No 201603, Macroeconomics and Finance Series from University of Hamburg, Department of Socioeconomics

Abstract: Using agent-based simulation methods we explore the interplay between income distribution, personal insolvency regulations and household borrowing focusing on the effects on macroeconomic dynamics. In order to capture the empirically observed distribution of income and wealth, we model them by means of a Generalised Pareto Distribution. In the presence of social comparison effects, the insolvency regime decides on lower income households' incentives to expose themselves to possibly unsustainable levels of debt.
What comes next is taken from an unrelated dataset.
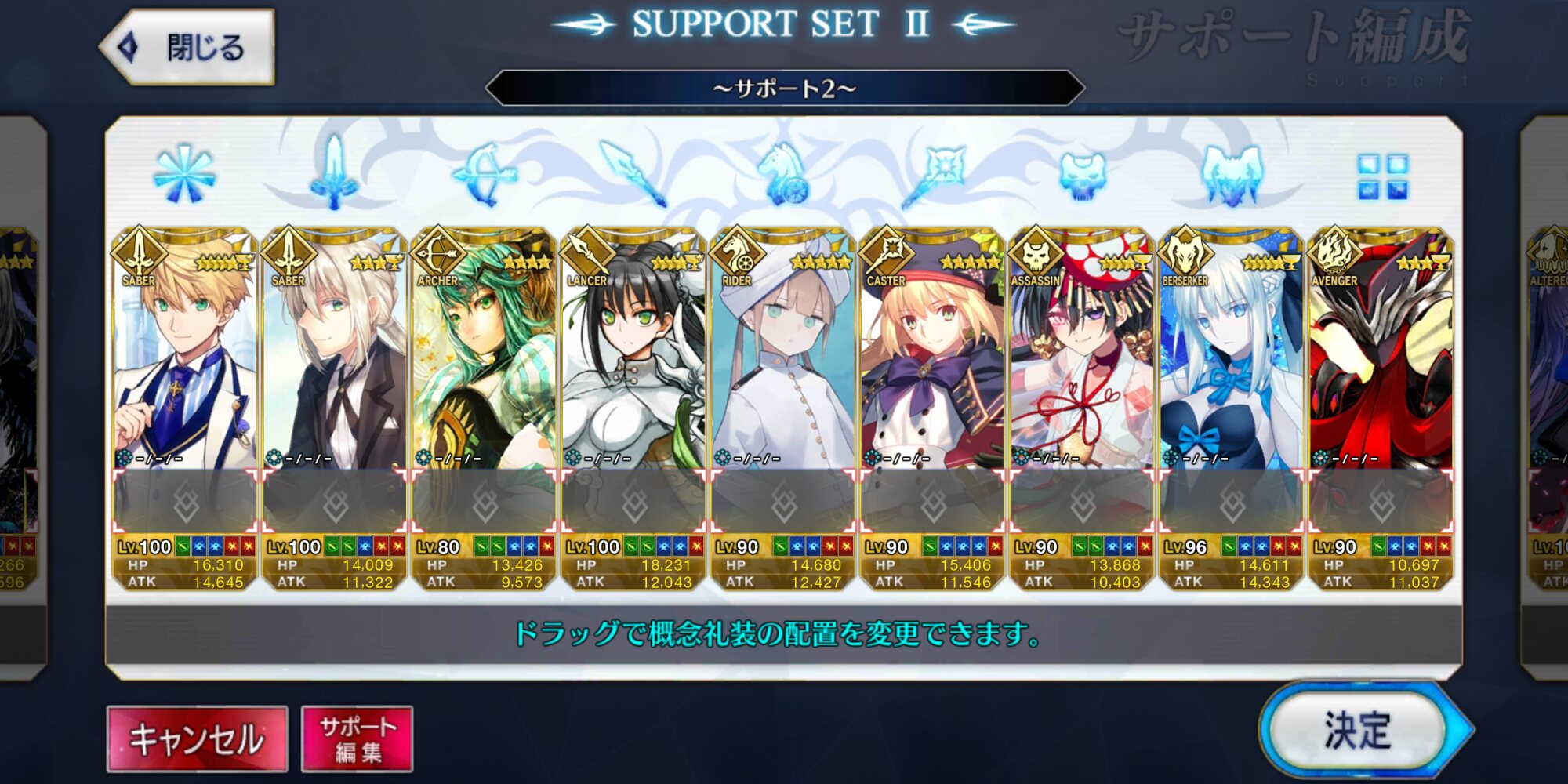Click the red キャンセル button
The width and height of the screenshot is (1568, 784).
point(197,739)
Our main findings can be summarised as follows: for both, creditor friendly and debtor friendly regimes, higher skewness in the distribution of income and wealth leads to an increase in the number of defaults and to lower levels of GDP. Comparing the two regimes, we observe a higher number of defaults and higher aggregate debt under pro-debtor laws given the same starting values for the distribution of income. While debt-financed consumption leads to higher levels of GDP under pro-debtor policies, over-borrowing low-income households put a downward pressure on economic growth. The opposite is true for pro-creditor policies, where we observe positive GDP growth rates, as they prevent households from taking up unsustainable levels of debt ex ante.

Keywords: Optimal Insolvency Regulation; Income and Wealth distribution; Agent-based Model; Computational Simulation (search for similar items in EconPapers)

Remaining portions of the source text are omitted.